This study focused on isolation of wild yeasts from natural flowers and elucidation of yeast diversity. Wild yeasts were isolated from various flowers collected from mountains on the islands including Jejudo, Ulleungdo, Yokjido, and Seonyudo as well as inlands including Gyejoksan, Oseosan, Beakamsan, and Deogyusan in Korea. Isolated yeasts were identified by comparison of nucleotide sequences for polymerrase chain reaction-amplified D1/D2 region of 26S rDNA or internal transcribed spacer 1 and 2 including 5.8S rDNA using BLAST. 289 strains belonging to 134 yeast species were isolated. Cryptococcus genus strains were the most frequently isolated species among the identified yeasts. Metschnikowia reukaufii was also frequently isolated.

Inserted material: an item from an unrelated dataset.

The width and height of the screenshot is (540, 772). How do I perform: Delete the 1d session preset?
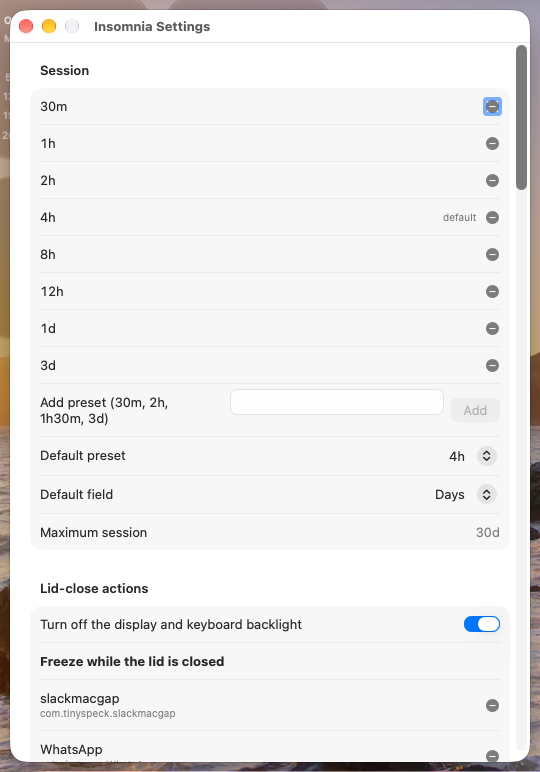point(492,328)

Twenty three species including Cryptococcus aureus were overlapped between those of mountains on islands and inland. Physiological functionalities such as antioxidant activity, xanthine oxidase inhibitory activity, and tyrosinase inhibitory activity for the 289 identified yeast strains were investigated using their supernatant and cell-free extracts. The supernatants of Candida sp. 78-J-2 and Metschnikowia reukaufii SY44-6 showed antioxidant activity of 22.5%, and anti-gout xanthine oxidase inhibitory activity of 49.6%, respectively.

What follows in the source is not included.